▸ **GOAL OF THE EXERCISE**:
Return, word for word, the line containing "This screenshot has height=1080, width=1920." and every line after it through the last line of the records below.

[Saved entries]
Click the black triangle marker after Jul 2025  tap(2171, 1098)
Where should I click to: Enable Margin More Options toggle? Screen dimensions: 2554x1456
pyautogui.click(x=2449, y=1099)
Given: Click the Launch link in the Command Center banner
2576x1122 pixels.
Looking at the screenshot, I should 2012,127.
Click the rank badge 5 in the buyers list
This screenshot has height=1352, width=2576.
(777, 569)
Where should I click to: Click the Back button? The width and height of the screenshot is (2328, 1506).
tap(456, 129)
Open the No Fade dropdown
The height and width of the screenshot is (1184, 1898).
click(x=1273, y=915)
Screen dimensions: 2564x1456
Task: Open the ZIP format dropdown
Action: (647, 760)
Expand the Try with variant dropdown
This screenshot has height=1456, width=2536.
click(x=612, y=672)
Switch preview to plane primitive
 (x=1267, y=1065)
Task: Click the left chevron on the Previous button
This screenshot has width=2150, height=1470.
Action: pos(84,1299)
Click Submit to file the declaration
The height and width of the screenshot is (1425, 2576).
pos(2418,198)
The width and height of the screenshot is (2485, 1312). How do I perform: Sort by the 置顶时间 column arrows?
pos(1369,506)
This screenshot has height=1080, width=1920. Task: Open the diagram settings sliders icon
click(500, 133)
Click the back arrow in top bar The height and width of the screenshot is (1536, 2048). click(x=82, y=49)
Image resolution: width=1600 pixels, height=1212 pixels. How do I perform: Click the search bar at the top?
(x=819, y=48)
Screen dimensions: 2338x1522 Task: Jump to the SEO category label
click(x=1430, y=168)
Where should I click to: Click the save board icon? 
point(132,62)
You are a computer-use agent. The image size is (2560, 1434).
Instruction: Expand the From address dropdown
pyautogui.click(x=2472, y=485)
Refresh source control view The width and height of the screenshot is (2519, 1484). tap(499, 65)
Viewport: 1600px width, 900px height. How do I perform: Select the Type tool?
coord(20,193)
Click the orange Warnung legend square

▸ **WRITTEN REPLY**:
This screenshot has height=1080, width=1920. Task: Open the diagram settings sliders icon
click(500, 133)
Click the back arrow in top bar The height and width of the screenshot is (1536, 2048). click(x=82, y=49)
Image resolution: width=1600 pixels, height=1212 pixels. How do I perform: Click the search bar at the top?
(x=819, y=48)
Screen dimensions: 2338x1522 Task: Jump to the SEO category label
click(x=1430, y=168)
Where should I click to: Click the save board icon? 
point(132,62)
You are a computer-use agent. The image size is (2560, 1434).
Instruction: Expand the From address dropdown
pyautogui.click(x=2472, y=485)
Refresh source control view The width and height of the screenshot is (2519, 1484). tap(499, 65)
Viewport: 1600px width, 900px height. How do I perform: Select the Type tool?
coord(20,193)
Click the orange Warnung legend square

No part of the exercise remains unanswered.